My main motivation was the study of locally compact quantum groups and in particular the fact that the antipode can be understood through studying the scaling group. One of the facets of topological quantum group theory is the interaction between the $$C^*$$-algebraic and von Neumann algebraic theories; in particular we have an inclusion $$\newcommand{\G}{\mathbb G}C_0(\G) \rightarrow L^\infty(\G)$$ which intertwines the relevant scaling groups. I show that in this general setup, there is a Kaplansky Density type result for the analytic generators involved. The techniques of the proof also allow me to prove an "automatic normality" result, giving a description of $$L^1_\sharp(\G)$$ the natural dense $$\ast$$-subalgebra of $$L^1(\G)$$.

## Mathematical notes

Some while ago, I started an experiment of putting some Mathematical notes up on GitHub. I'm publishing the LaTeX sources, and using LaTex.Online to compile the LaTeX source to PDF for online viewing. This was motivated by:

• I rather enjoy writing research-level expositions.
• I quite often come across things in my research which I want to understand closely, and for which writing out somewhat formal notes is not a massive misuse of time.
• However, the result is not actual research, and probably wouldn't even be suitable for the arXiv.
• Furthermore, one can imagine wanting to add to these notes as time goes on, and arXiv is not designed for this (indeed, my feeling is that this is discouraged, though with a quick search I could not find evidence to substantiate this). Of course, GitHub very much is (and, in a dream world, maybe other people could submit "issues", and pull requests, etc.)

For now, there is just one file, some notes about the Fell Topology (on the space of representations of a $$C^*$$-algebra or locally compact group).
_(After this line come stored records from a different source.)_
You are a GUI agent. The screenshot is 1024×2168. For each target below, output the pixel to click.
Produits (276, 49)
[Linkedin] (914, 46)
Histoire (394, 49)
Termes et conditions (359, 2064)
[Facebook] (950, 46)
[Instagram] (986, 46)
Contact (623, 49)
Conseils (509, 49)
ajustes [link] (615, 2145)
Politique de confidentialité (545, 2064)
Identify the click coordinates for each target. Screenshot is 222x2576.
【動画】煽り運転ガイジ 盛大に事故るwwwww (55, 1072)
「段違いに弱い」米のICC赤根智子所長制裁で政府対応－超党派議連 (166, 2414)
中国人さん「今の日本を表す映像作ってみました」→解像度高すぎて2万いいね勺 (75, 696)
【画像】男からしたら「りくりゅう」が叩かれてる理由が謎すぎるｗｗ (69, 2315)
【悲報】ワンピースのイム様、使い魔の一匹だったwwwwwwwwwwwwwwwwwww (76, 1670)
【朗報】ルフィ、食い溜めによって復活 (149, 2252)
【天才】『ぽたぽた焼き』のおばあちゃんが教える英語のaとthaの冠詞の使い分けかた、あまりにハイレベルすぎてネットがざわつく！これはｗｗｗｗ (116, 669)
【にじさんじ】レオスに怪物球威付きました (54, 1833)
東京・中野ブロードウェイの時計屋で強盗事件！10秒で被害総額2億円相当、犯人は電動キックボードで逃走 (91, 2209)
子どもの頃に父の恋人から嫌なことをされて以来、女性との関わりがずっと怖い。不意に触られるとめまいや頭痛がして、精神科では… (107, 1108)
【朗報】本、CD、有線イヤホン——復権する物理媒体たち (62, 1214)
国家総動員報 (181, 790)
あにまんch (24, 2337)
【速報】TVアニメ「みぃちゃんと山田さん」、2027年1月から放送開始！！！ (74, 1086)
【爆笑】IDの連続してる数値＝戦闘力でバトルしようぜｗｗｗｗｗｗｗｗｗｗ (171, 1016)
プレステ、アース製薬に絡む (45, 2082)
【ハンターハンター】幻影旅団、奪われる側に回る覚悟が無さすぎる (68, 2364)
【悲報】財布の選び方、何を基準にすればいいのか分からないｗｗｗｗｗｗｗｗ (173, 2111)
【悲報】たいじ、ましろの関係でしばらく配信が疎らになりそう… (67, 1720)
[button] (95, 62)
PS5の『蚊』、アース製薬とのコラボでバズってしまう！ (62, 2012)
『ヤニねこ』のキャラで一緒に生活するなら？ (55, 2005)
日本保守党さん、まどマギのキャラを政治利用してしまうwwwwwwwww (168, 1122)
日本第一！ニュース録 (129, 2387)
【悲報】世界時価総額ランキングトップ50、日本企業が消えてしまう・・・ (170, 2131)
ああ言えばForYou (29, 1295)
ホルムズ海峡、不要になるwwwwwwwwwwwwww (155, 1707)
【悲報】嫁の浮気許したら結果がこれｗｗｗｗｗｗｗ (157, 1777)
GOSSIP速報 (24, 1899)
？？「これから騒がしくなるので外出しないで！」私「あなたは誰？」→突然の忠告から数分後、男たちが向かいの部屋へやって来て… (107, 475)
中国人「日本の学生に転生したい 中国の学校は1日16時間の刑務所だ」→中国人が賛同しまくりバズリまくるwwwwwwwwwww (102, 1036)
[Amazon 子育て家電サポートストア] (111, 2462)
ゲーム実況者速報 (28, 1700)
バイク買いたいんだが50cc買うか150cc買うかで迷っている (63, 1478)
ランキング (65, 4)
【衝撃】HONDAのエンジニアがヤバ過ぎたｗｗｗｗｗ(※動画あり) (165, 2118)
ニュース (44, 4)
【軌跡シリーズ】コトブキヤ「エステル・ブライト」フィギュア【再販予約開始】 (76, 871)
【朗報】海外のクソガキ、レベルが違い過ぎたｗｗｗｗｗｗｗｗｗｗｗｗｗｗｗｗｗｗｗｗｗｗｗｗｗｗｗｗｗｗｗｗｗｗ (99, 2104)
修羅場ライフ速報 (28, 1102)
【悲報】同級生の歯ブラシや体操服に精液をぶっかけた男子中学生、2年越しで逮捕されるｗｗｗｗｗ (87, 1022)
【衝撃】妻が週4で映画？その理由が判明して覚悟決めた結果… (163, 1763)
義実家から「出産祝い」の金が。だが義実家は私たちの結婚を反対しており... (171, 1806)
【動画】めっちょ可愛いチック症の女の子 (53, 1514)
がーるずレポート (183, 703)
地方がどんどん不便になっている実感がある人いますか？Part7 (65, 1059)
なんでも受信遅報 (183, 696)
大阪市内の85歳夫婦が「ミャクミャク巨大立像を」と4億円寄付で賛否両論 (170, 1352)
[I found LaTeX.online to be a very nice service; but it doesn't seem to like spaces in URLs.]

## Visualising primes

Visiting a high school with my son, in the Maths classroom there was a poster on the wall, which visualised primes numbers. I only half remember what it said (taking a photo might have been a little bit weird, in the circumstances) but I think the little write-up at the bottom said that the calculations had been performed in Python, using trial division, and had taken half an hour. This immediately made me think of a prime sieve, so later I had a play with a sieve I had written in Python 3. I now think I must be misremembering, as I cannot see how even trial division could take half an hour in Python (even some years ago).

## Multiplicative Domains

Reading Ng, Viselter, Amenability of locally compact quantum groups and their unitary co-representations Arxiv I was reminded by a result/technique that I often forget: that of the multiplicative domain of a completely positive map. The following result is due to M.D. Choi (though I like the presentation in Paulsen's book).

Let $$\phi:A\rightarrow B$$ be a unital completely positive (UCP) map between unital $$C^\ast$$-algebras. If $$a\in A$$ with $$\phi(a)^\ast\phi(a) = \phi(a^\ast a)$$ then already $$\phi(ba) = \phi(b)\phi(a)$$ for any $$b$$. If this is the "right hand version" then there is a left hand version, and a bimodule version.

## TileMapBase

My little Python project TileMapBase automates the process of downloading (and caching locally) map tiles from OpenStreetMap (and similar) and assembling these into the background for a matplotkib plot. I wrote this when working in Geographic Data Science and wanting to show longitude latitude locations on a map, inside of a Jupyter Notebook.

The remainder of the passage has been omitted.